Frequently Asked Questions
Choosing GLOW
What is the GLOW peptide dosage? The documented research dose is ~2.33 mg of total blend per administration, which for a 70 mg vial reconstituted in 3 mL equals 0.10 mL, or 10 units on a U-100 syringe. That single draw delivers ~1.67 mg GHK-Cu, ~0.33 mg BPC-157 and ~0.33 mg TB-500.
GLOW vs KLOW — what’s the dosage and difference? Both use the same per-draw approach, but KLOW is a four-peptide blend that adds KPV, while GLOW is the three-peptide base without it. The heuristic: GLOW for calm skin, KLOW for reactive or histamine-prone skin. See the KLOW vs GLOW vs Wolverine comparison and the KLOW dosage guide.
Why is GLOW described as “GHK-Cu-led”? GHK-Cu is 50 of the 70 mg (71%) of the blend, so each dose is dominated by GHK-Cu with BPC-157 and TB-500 as minority support peptides.

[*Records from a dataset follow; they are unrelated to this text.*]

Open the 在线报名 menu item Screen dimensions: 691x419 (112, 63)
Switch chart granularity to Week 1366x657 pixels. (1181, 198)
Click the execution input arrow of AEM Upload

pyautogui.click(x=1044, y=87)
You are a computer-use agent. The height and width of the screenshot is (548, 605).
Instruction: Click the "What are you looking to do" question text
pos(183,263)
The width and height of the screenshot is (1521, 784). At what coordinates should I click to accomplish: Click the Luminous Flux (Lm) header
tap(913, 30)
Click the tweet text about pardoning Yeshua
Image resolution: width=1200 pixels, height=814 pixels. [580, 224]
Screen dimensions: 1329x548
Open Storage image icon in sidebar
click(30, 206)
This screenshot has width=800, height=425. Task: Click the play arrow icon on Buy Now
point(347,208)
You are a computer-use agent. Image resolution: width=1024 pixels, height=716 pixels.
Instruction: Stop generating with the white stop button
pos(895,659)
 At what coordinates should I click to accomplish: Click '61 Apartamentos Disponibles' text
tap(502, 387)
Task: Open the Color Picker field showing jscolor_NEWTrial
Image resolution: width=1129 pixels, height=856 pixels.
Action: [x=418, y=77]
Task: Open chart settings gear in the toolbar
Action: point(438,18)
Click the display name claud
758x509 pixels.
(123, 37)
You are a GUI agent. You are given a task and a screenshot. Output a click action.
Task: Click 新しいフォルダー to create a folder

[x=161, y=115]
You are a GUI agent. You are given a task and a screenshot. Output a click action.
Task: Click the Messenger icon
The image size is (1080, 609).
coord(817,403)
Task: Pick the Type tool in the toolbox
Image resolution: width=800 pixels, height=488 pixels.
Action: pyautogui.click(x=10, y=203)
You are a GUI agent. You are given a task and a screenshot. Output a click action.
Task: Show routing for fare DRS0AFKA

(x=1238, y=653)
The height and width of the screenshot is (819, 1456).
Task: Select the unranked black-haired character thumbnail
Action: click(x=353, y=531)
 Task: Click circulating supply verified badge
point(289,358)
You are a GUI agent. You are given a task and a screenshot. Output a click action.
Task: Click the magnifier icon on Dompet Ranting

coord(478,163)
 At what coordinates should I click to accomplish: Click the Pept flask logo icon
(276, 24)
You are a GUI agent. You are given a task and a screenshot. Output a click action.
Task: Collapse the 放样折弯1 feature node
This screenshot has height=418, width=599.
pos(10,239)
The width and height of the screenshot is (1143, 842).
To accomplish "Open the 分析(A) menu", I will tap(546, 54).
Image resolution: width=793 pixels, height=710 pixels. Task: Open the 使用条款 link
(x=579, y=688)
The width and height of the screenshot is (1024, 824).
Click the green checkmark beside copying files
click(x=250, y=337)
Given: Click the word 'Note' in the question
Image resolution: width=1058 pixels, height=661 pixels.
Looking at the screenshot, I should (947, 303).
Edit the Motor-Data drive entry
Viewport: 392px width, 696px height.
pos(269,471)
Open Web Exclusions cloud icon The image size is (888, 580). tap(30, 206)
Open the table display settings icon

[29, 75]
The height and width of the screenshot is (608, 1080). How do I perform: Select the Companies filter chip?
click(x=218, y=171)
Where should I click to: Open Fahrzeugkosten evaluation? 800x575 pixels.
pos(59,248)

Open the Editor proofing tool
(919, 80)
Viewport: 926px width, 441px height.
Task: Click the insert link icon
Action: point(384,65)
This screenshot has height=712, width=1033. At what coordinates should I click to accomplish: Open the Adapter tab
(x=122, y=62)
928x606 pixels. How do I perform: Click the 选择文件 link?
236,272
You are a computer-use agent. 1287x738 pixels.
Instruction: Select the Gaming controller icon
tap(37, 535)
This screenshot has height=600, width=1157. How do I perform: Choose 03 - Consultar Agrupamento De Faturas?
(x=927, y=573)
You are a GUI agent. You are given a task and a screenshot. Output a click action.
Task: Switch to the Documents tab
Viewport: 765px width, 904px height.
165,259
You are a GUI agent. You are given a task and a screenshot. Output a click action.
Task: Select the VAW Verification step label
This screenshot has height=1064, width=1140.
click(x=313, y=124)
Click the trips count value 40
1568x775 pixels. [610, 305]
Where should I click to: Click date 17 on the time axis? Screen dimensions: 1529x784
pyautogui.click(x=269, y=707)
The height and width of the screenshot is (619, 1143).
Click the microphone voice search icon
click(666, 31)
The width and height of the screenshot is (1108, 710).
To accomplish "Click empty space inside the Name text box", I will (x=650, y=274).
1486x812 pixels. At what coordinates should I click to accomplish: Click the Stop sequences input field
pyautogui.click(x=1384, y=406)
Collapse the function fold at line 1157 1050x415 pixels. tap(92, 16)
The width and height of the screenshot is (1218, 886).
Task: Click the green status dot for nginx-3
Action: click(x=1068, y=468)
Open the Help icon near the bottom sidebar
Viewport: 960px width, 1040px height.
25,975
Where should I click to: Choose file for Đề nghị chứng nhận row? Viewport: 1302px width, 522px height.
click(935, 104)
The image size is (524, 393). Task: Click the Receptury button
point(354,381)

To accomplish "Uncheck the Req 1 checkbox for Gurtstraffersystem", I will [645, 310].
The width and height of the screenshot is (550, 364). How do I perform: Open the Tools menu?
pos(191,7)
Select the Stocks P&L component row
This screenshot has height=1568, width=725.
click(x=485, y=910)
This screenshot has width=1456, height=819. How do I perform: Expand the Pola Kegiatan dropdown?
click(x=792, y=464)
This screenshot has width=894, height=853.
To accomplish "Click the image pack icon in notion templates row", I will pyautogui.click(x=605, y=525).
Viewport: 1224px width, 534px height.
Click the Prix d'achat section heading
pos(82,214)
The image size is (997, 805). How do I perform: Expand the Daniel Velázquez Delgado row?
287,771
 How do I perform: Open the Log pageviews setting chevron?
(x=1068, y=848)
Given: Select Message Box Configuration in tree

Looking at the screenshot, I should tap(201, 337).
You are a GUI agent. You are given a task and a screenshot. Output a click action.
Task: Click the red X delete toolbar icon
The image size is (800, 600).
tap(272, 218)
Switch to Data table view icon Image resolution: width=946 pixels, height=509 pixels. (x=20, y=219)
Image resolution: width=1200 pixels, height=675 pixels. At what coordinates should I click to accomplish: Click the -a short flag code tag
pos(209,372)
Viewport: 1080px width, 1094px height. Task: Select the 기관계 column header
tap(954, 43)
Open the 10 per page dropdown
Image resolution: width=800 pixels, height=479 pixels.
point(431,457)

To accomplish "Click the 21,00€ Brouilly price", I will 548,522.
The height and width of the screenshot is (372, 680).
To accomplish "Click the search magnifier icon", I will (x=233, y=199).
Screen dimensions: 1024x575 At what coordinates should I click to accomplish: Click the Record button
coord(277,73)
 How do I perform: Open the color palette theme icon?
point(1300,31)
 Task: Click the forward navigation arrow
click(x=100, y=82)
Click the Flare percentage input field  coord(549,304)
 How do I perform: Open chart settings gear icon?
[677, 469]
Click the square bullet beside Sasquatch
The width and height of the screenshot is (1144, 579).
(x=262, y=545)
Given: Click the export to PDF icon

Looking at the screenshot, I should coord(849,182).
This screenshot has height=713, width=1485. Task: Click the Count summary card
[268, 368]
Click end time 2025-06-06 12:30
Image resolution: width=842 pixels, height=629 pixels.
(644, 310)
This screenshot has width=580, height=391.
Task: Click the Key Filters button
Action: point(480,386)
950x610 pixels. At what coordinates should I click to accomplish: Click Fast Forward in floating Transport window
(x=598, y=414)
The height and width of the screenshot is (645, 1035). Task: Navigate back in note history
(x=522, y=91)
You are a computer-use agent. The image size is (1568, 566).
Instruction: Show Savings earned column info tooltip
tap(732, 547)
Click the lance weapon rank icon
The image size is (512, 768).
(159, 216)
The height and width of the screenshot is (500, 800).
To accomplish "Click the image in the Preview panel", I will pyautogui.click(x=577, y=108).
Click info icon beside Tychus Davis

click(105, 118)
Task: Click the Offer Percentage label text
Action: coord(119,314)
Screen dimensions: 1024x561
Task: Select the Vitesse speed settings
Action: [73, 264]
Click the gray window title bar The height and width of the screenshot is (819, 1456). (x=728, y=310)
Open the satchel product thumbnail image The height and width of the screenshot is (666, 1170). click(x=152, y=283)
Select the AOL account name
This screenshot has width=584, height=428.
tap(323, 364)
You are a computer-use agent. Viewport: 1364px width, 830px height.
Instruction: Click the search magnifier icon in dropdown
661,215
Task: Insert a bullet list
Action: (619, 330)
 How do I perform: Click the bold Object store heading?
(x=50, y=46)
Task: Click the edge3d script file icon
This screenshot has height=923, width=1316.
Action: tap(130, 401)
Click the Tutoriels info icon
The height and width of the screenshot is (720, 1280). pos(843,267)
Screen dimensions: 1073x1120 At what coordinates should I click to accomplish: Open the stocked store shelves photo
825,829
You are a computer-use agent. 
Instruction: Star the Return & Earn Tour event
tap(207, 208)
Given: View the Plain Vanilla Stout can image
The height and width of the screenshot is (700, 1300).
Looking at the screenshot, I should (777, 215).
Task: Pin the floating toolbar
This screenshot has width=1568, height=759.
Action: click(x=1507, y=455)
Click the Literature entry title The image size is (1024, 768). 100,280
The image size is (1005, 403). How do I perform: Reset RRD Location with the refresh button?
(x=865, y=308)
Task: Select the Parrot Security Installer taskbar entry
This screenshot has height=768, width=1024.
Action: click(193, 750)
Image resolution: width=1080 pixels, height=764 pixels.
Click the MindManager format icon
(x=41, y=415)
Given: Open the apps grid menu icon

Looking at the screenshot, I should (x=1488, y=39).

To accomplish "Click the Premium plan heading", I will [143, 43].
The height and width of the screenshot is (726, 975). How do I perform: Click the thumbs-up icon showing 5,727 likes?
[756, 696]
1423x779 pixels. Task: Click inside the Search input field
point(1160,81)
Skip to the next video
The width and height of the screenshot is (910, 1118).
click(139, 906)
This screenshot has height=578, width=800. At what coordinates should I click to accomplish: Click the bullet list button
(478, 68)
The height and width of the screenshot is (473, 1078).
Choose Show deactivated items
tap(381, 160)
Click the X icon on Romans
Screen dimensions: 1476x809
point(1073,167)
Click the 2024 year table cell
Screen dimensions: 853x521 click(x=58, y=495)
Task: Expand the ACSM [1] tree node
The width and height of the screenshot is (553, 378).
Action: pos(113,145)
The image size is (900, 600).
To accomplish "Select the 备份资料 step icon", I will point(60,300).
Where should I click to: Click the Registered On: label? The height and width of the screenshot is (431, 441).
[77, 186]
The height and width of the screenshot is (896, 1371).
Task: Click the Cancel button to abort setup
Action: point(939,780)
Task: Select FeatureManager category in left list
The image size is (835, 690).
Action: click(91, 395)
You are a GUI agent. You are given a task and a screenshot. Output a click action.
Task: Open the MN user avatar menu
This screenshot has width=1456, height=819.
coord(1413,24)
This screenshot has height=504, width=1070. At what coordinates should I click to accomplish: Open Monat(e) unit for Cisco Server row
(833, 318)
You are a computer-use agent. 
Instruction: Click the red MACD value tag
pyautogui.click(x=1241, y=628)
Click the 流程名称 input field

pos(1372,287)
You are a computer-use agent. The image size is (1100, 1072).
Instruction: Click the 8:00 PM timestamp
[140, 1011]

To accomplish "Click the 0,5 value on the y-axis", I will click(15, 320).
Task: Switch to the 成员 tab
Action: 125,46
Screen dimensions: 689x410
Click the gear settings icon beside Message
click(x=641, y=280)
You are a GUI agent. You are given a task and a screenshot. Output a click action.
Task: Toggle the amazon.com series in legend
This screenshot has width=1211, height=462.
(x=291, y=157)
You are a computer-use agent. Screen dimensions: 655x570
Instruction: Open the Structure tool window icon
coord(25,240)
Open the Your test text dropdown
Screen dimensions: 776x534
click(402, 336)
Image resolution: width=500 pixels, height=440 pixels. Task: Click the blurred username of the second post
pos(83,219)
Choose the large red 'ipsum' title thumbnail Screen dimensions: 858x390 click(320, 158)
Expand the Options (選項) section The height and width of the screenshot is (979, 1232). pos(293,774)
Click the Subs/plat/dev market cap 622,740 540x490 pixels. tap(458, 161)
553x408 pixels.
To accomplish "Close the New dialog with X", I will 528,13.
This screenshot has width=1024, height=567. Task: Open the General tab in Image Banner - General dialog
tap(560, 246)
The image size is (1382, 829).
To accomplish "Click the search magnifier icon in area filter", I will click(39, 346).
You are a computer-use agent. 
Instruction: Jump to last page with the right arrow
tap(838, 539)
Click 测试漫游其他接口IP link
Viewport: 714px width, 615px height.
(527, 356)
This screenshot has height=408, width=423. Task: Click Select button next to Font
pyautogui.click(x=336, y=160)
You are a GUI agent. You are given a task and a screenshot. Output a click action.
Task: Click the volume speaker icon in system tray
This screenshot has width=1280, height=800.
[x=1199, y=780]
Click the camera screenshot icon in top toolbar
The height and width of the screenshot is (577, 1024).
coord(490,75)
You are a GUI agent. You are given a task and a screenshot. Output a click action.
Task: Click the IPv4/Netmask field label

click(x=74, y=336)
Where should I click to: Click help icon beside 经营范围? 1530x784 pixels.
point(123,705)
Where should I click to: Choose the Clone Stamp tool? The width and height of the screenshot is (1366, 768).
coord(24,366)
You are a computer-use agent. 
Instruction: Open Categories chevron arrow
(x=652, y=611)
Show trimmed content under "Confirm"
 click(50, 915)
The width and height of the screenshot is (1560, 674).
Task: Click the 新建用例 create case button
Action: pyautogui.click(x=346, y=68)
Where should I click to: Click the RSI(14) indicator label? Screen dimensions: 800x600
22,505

Is GLOW stronger than KLOW? No — neither is “stronger.” They differ by the presence of KPV, which changes the profile (calming component present vs absent), not raw potency.
Using GLOW
How do I reconstitute GLOW? Add 3 mL of bacteriostatic water to the 70 mg vial: 70 ÷ 3 = 23.33 mg/mL. A 2.33 mg dose is 2.33 ÷ 23.33 = 0.10 mL = 10 units. Confirm on the dosage calculator.
How often is GLOW dosed — what’s the frequency? The documented schedule is three phases: daily in weeks 1–4, then 5×/week in weeks 5–8, then 2–3×/week for maintenance. The dose size stays 10 units throughout; only frequency changes.
How to dose GLOW on a weekly grid? During loading you inject every day; in step-down you take weekends off (Mon–Fri); in maintenance you inject about every other active day (e.g., Mon/Wed/Fri). See the weekly schedule table above.
How many doses are in one vial? 3.00 mL ÷ 0.10 mL = 30 doses. That’s about 4.3 weeks of daily loading, or 10–15 weeks at maintenance frequency.
What is the GLOW cycle length? The documented cycle is 8–12 weeks “on” (loading through maintenance) followed by 4–8 weeks “off” before any repeat cycle.
How many units of GLOW is one dose? Ten units on a U-100 insulin syringe, equal to 0.10 mL. If unit conversions are unclear, the insulin syringe units guide explains the U-100 scale.
Practical & safety
Is GLOW FDA-approved or a prescription? No. GLOW and its component peptides are not FDA-approved, are handled as research chemicals for laboratory use only, and are not for human consumption. This guide is research information, not medical advice.
Are there side effects? Reported reactions include injection-site redness/itch, transient flushing and histamine-type reactions. Because GLOW has no KPV, it lacks a built-in histamine-calming component — a reason reactive skin sometimes points to KLOW instead.
Is there human trial evidence for the GLOW blend? No — there is no registered clinical trial of the GLOW combination. The mechanistic evidence sits with the individual peptides, strongest for GHK-Cu. Treat combination-level claims cautiously.
How should GLOW be stored? Keep the lyophilized vial cold and dark before mixing; refrigerate after reconstitution and use bacteriostatic water for the multi-draw vial. Discard if cloudy or discolored beyond the faint blue of copper-bound GHK-Cu.
Where can I see the full product protocol? The vial-specific page is the GLOW 70 mg vial dosage protocol, and reconstitution mechanics are covered in the reconstitution guide.
References
- Pickart L, Margolina A. Regenerative and Protective Actions of the GHK-Cu Peptide. Int J Mol Sci, 2018. PMC6073405.
- GHK Peptide as a Natural Modulator of Multiple Cellular Pathways in Skin Regeneration, 2015. PMC4508379.
- Jozwiak M, et al. BPC-157 literature and patent review. Pharmaceuticals, 2025. PMC11859134.
- ClinicalTrials.gov — no registered GLOW-blend clinical trial (evidence-gap note).
Disclaimer: This article is provided for research and educational purposes only. GLOW and its component peptides are research chemicals that are not FDA-approved, are not medical advice, and are not intended for human consumption or for the diagnosis, treatment, cure, or prevention of any disease. All dosing figures describe a documented research protocol, not a prescription or personal recommendation. Consult a licensed clinician before making any health decision.